Women, Children Injured In Police Lathi-Charge Against Anti-CAA Protesters In North Chennai


February 15, 2020

Anti-Citizenship (Amendment) Act (CAA) protests erupted across Tamil Nadu on February 8, Saturday, after the Chennai City Police resorted to a lathi-charge on peaceful protesters, predominantly Muslim, at Old Washermanpet in Chennai on February 7, Friday, night. Many of the protesters, including women and children, sustained injuries in the police action. More than 100 protesters were arrested. On Saturday, protesters gathered at the same venue and demanded action against the police “for unleashing violence against women and children on Friday night”.

Condemning the police action, widespread protests erupted across the State and in many places in Chennai city. Coimbatore, Madurai, Tiruchi, Salem and Tirunelveli saw protests and rallies in which large numbers of Muslims took part. Small towns and villages, too, recorded spontaneous protests. The agitating people urged the State government to punish the policemen and officials responsible for the violence in Chennai.

It all started when protesters, numbering around 5,000, including a large number of women and children, joined a sit-in protest, which was into its second day, at Washermanpet after their Friday prayers at the nearby mosque. They raised slogans against the CAA, the National Population Register (NPR) and the National Register of Citizens (NRC) and urged the State government to pass a resolution against the CAA in the Assembly, the Budget session of which is under way. They drew attention to the anti-CAA resolution passed by the Union Territory of Puducherry.

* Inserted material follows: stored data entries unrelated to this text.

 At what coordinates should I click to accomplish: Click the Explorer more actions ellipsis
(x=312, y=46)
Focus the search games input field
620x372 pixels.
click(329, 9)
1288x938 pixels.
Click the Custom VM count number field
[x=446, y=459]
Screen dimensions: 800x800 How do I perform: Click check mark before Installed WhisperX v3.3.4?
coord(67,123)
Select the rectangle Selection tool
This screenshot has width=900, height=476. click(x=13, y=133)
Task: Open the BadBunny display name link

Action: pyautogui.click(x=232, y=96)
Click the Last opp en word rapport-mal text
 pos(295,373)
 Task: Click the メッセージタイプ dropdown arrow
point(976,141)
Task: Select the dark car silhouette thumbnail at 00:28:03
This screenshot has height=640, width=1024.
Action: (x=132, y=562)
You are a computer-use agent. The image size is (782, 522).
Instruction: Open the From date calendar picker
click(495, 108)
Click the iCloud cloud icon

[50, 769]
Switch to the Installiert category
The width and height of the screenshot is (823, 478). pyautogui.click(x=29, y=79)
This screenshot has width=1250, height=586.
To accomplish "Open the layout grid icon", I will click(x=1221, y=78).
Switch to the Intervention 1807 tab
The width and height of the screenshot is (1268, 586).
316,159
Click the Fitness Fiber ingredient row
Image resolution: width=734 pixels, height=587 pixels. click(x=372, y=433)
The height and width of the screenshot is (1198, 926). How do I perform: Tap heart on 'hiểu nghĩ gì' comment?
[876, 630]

As time passed, the crowd of protestors swelled into a huge gathering. Those in the locality claimed that the protest remained peaceful and orderly. Many volunteered to distribute water bottles and food packets to the protesters. Traffic in thoroughfares like Waltax Road and Mint Road remained unaffected until around 8 p.m. when the police descended suddenly on the venue and asked the protesters to disperse. The police allegedly told them that prohibitory orders had been promulgated in the area, prohibiting meetings and processions for 15 days from February 13.

“As such, the police warned us, our assemblage and protest were unlawful since we had not got permission. But our people told them that it was a peaceful protest against an Act which is draconian and anti-democratic. We told them that we were not disturbing the public in any way since we had confined ourselves to the lanes and sublanes of our residential locality only,” said one of the organisers to Frontline on Saturday.

But the police were not in a mood to listen to them. The protesters claimed that the police entered the area in large numbers and started beating the youths who had been organising protests against the CAA in the city. In the melee women and children were beaten.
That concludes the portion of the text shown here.